Other terms which refer to anthracite are blue coal, hard coal, stone coal (not to be confused with the German Steinkohle or Dutch steenkool), blind coal (in Scotland), Kilkenny coal (in Ireland), crow coal (or craw coal from its shiny black appearance), and black diamond. The imperfect anthracite of north Devon and north Cornwall (around Bude) in England, which is used as a pigment, is known as culm. Culm is also the term used in geological classification to distinguish the strata in which it is found and similar strata in the Rhenish hill countries are known as the Culm Measures. In America, culm is used as an equivalent for waste or slack in anthracite mining.

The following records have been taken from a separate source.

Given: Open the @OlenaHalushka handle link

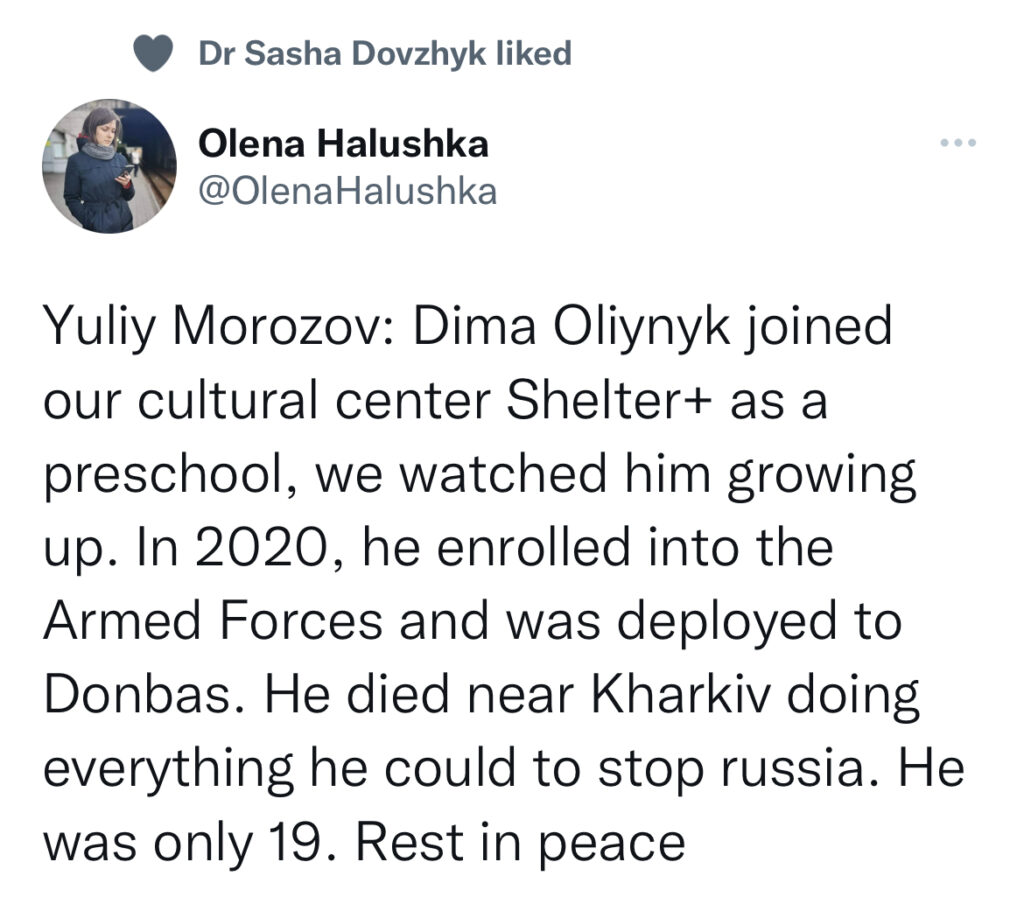Looking at the screenshot, I should [x=347, y=192].
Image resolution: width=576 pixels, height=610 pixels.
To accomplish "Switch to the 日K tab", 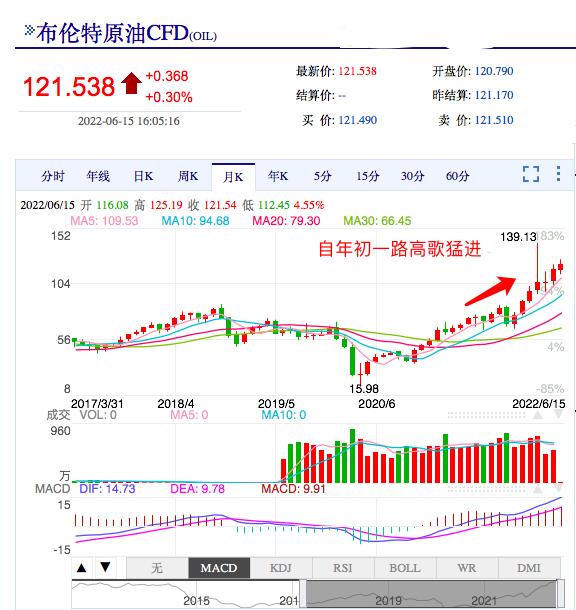I will pyautogui.click(x=144, y=176).

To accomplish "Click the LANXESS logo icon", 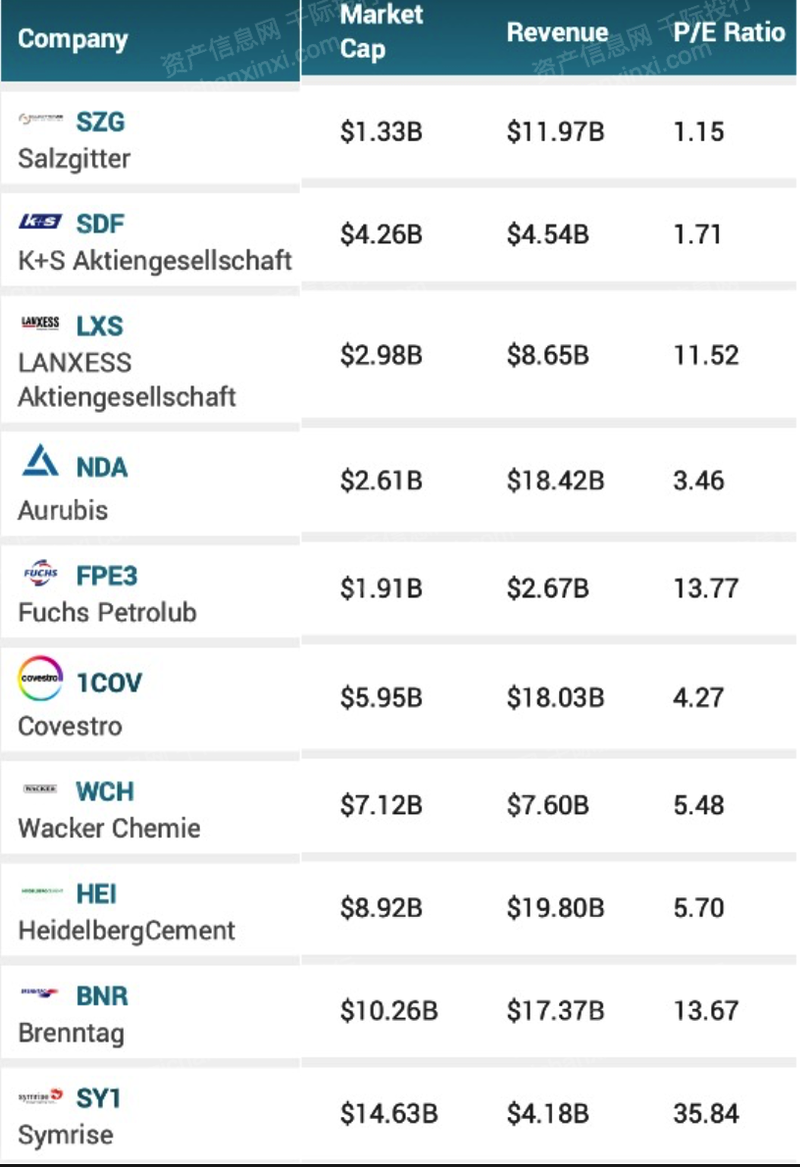I will click(x=40, y=324).
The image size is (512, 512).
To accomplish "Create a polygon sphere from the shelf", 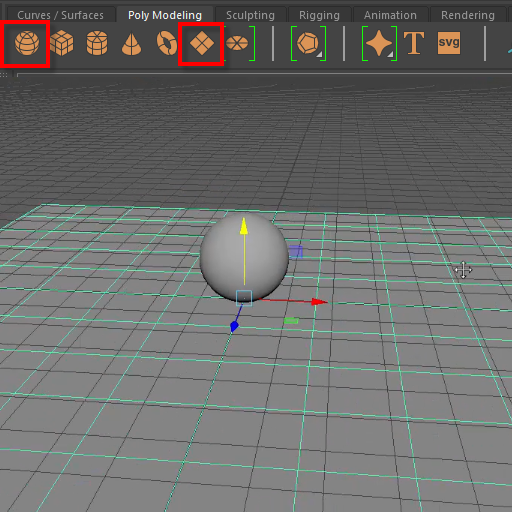I will (x=27, y=43).
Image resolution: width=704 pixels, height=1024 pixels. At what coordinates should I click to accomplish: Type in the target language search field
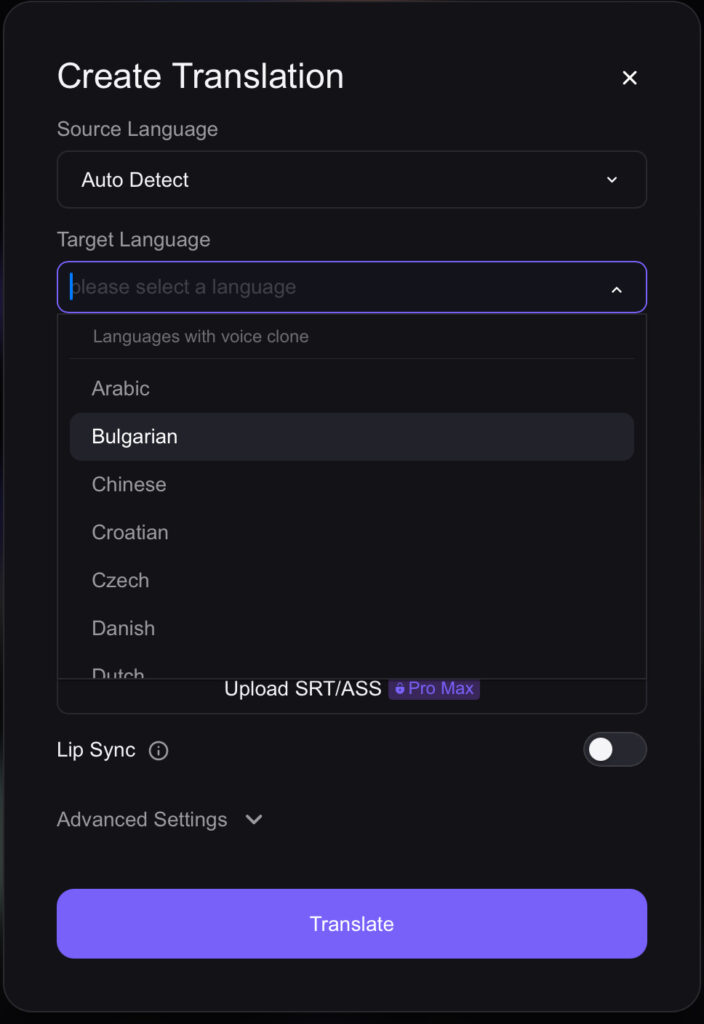click(330, 288)

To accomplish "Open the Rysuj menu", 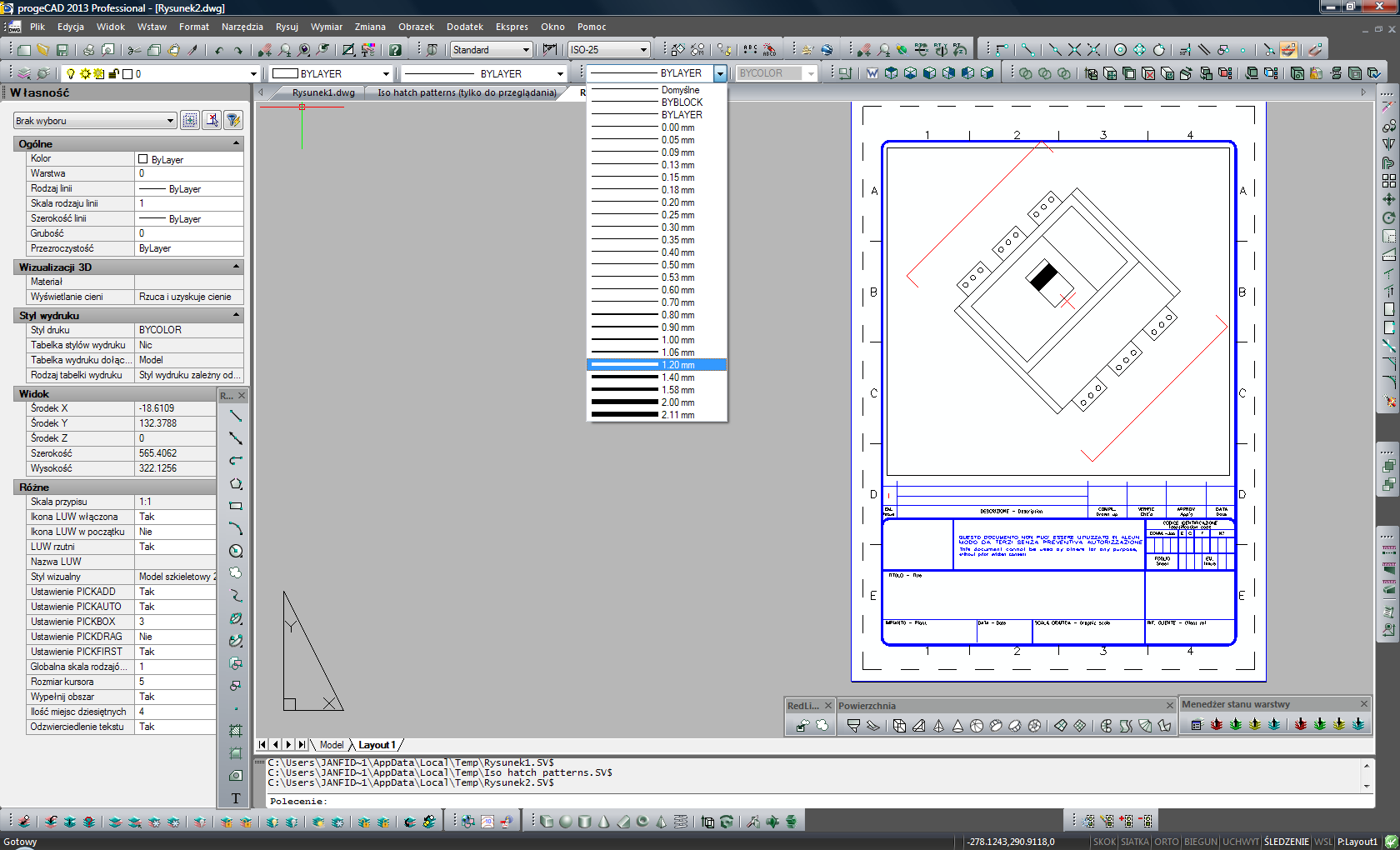I will (287, 27).
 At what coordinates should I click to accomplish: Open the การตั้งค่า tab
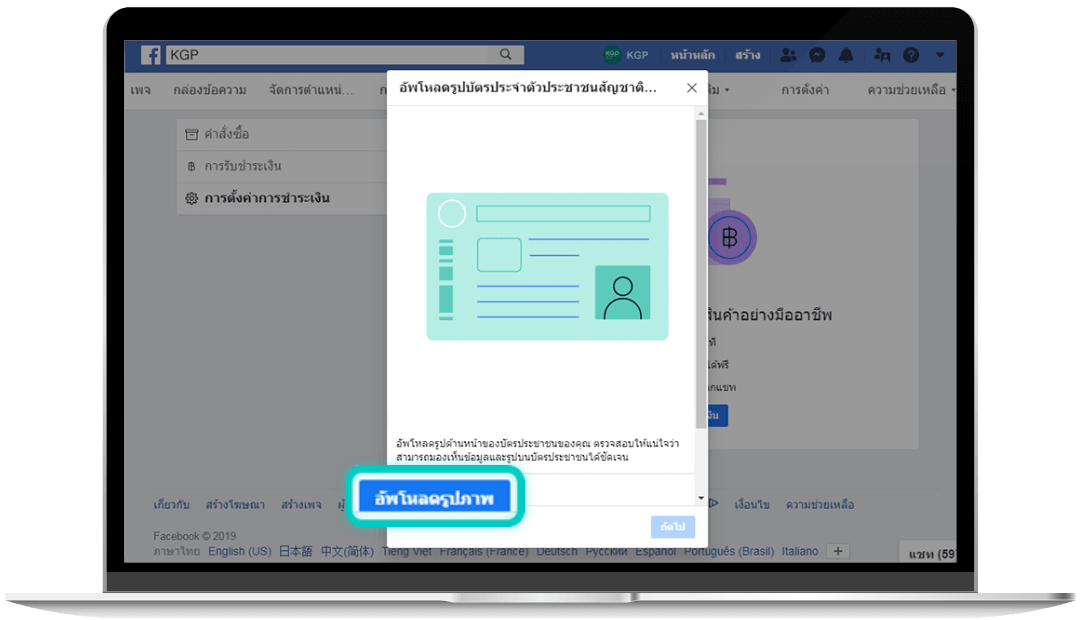click(805, 90)
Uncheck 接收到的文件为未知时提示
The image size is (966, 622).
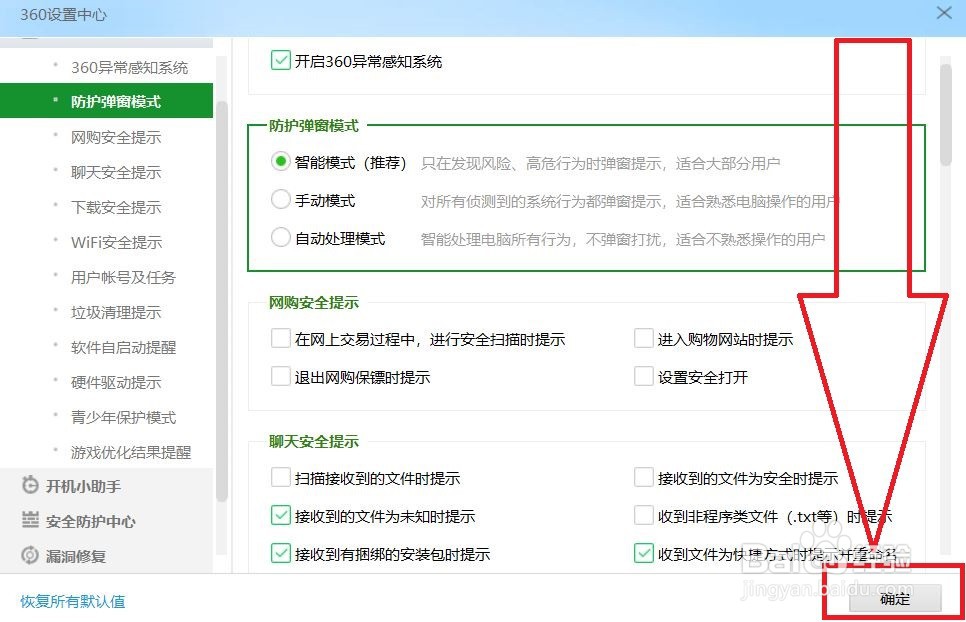point(281,516)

Bituminous coal is a relatively hard coal containing a tar-like substance called bitumen. It is of higher quality than lignite coal but of poorer quality than anthracite coal.

Bituminous coal is an organic sedimentary rock formed by diagenetic and submetamorphic compression of peat bog material.

Bituminous coal has been compressed and heated so that its primary constituents are the macerals vitrinite, exinite, etc. The carbon content of bituminous coal is around 60-80%; the rest is composed of water, air, hydrogen, and sulfur, which have not been driven off from the macerals.

The heat content of bituminous coal ranges from 21 to 30 million Btu/ton (24 to 35 MJ/kg) on a moist, mineral-matter-free basis.

Bituminous coal is usually black, sometimes dark brown, often with well-defined bands of bright and dull material. Bituminous coal seams are stratigraphically identified by the distinctive sequence of bright and dark bands and are classified accordingly as either "dull, bright-banded" or "bright, dull-banded" and so on.

For your first big solo bike ride, this one was impressive. Please be careful out there. Cyclists are rammed by cars and trucks on a regular basis, and usually you are left in the ditch where you fall. Do you have the proper gear and attire. Did you ride in biker shorts or levis or what? What does your helmet look like?

Nice to hear that you did not bump into any dead bodies along the river pathes and trails. When you stopped at Black Diamond, was it at the service station, or the Black Diamond Saloon a couple blocks away; great pool tables in there. Having that cycle computer is terrific; all those stats to throw around, and happy about, or depressed about; heavy duty stuff.

Maybe you should take water bottles and protein bars with you, big boy. Or did you? How about a cell phone so that you could dial 911 if you need to?

One fine day soon those kitchen cabinets will be completed, and filled with dishes, and life will go on.